Why Precision Surveys Made Laser Scanning Part of Their Standard Workflow

Surveyors, more than most, are experts at seeing things as they really are. For Alexander Buxton and Larry Medrano of Precision Surveys, a DJ&A Company, that instinct runs especially deep.

Both grew up around the work. Their fathers were surveyors. They learned the craft early, in the field and (probably) around breakfast tables.

So, when Medrano first saw a NavVis VLX at a surveying conference, he was curious but cautious. He wanted it tested.

To do this, Medrano and Buxton compared it with their company’s standard methods, checked quality reports, and verified with control.

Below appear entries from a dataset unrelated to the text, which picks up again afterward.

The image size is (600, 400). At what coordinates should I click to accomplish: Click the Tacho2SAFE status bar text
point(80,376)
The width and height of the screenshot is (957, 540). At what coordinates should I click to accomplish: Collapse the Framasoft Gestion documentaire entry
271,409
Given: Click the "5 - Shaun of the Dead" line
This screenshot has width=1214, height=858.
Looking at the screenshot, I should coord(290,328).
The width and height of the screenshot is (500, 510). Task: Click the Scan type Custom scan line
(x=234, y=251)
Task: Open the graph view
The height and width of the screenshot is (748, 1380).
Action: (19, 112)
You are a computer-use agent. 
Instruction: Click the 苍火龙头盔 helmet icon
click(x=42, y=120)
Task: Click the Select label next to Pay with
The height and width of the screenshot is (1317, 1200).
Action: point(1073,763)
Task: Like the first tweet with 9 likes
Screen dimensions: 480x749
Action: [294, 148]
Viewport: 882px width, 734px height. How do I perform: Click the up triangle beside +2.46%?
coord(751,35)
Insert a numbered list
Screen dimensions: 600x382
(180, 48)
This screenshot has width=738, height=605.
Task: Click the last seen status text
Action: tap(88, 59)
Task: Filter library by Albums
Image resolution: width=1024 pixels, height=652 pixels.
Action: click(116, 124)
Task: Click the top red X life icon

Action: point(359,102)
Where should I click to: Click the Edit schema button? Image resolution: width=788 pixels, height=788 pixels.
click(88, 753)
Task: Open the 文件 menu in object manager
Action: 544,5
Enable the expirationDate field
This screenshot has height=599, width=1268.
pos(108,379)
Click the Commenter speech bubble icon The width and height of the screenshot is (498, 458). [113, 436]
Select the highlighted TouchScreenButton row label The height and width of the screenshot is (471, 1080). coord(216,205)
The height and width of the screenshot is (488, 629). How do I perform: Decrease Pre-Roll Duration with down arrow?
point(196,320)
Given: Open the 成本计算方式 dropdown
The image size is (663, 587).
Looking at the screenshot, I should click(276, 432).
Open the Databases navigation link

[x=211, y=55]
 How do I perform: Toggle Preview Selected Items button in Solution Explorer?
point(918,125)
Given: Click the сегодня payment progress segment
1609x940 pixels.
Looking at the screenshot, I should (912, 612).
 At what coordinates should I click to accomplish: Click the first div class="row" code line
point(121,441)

Five months later, NavVis VLX entered daily use at Precision Surveys. It’s now a key tool in projects ranging from gas stations, school campuses, and remote freeway structures.

This blog will give clear insights into where, how, and why Precision Surveys uses its NavVis VLX. It’ll also explore how their company’s established workflow has changed – and not changed – since adding the solution to their toolkit.

Buxton and Medrano shared all of this information with NavVis’ Kevin Gildea and Mike Melancon in a recent NavVis-hosted webinar which you can watch here.

When They Use NavVis

Situation Why the NavVis VLX fits
Feature-rich sites Pumps, bollards, signposts, and canopy edges create blind spots for static scanners. NavVis VLX captures every face on the first walk.
Projects with tight deadlines Crews cover four to five acres an hour; data from a Tuesday scan is ready for Wednesday drafting.
Remote work One trip handles control, scanning, and upload, saving hotel nights and long drives.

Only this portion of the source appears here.